É preciso que o MEC assuma com mais intensidade seu papel de coordenador da política nacional do setor, construindo pontes

Por Mozart Neves Ramos*
Atualizado em 28 fev 2020, 10h04 - Publicado em 28 fev 2020, 06h00

Enquanto a economia começa a ser o grande carro-chefe do governo Bolsonaro, a área da educação ainda não engrenou. Para muitos, isso só vai acontecer quando o governo se esquecer das questões ideológicas e dos embates nas redes sociais e priorizar aquilo que importa para que o Brasil tenha, de fato, uma política efetiva nesse campo.
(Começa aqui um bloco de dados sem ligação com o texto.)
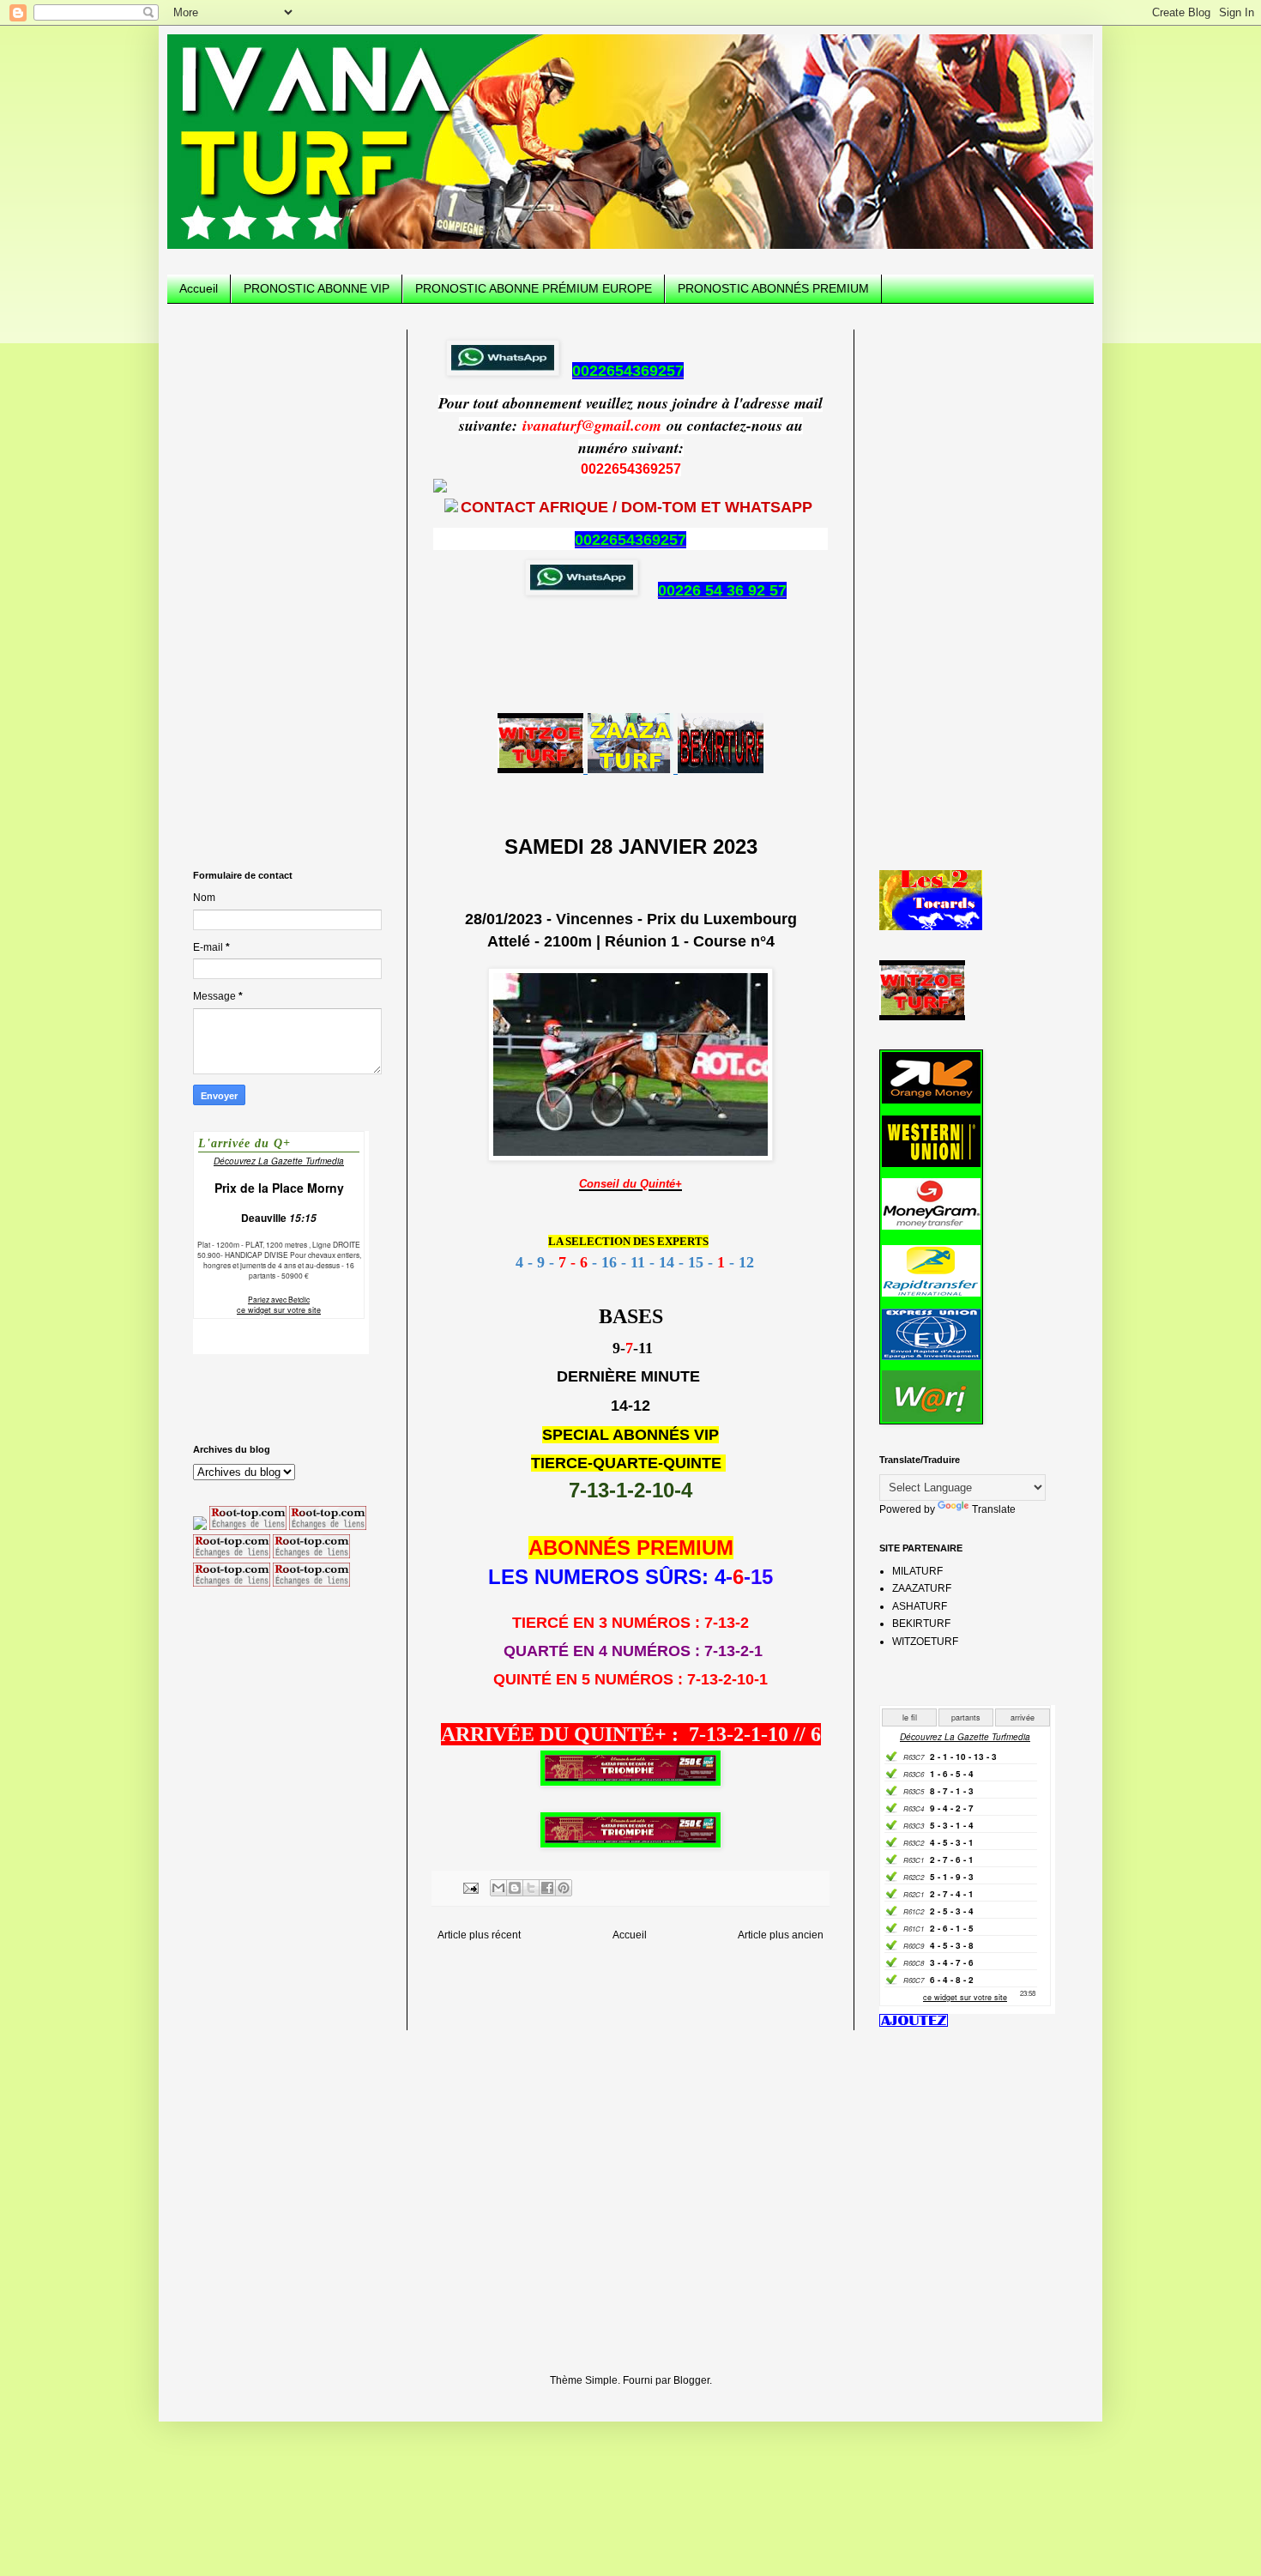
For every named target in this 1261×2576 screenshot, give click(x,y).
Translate (994, 1509)
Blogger (691, 2380)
E, para começar, nada melhor do que cuidar da alfabetização das nossas crianças aos 7 anos, como tão bem faz o Ceará. A boa notícia é que, na terça-feira 18, o Ministério da Educação lançou o programa Tempo de Aprender, que traz parte da inspiração cearense.

Mas é necessário ir além. O país precisa urgentemente criar mecanismos sólidos que atraiam os jovens para a carreira do magistério. No Brasil, diferentemente das nações que estão no topo da educação mundial, os jovens não querem ser professores, e isso é grave. Não existe país desenvolvido sem bons professores. Além de atrair talentos, é preciso formá-los com o olhar do século XXI. O Brasil carece de jovens docentes inspiradores, inovadores e mentores para uma nova geração de estudantes. Para isso, temos a recém-homologada Base Nacional Comum da Formação Docente, resultado de um importante trabalho que envolveu o Conselho Nacional de Educação (CNE), o Ministério e as secretarias de Educação, as universidades e diversos setores da sociedade civil. É preciso agora criar mecanismos indutores para implementar essa política, cuja responsabilidade direta é do MEC.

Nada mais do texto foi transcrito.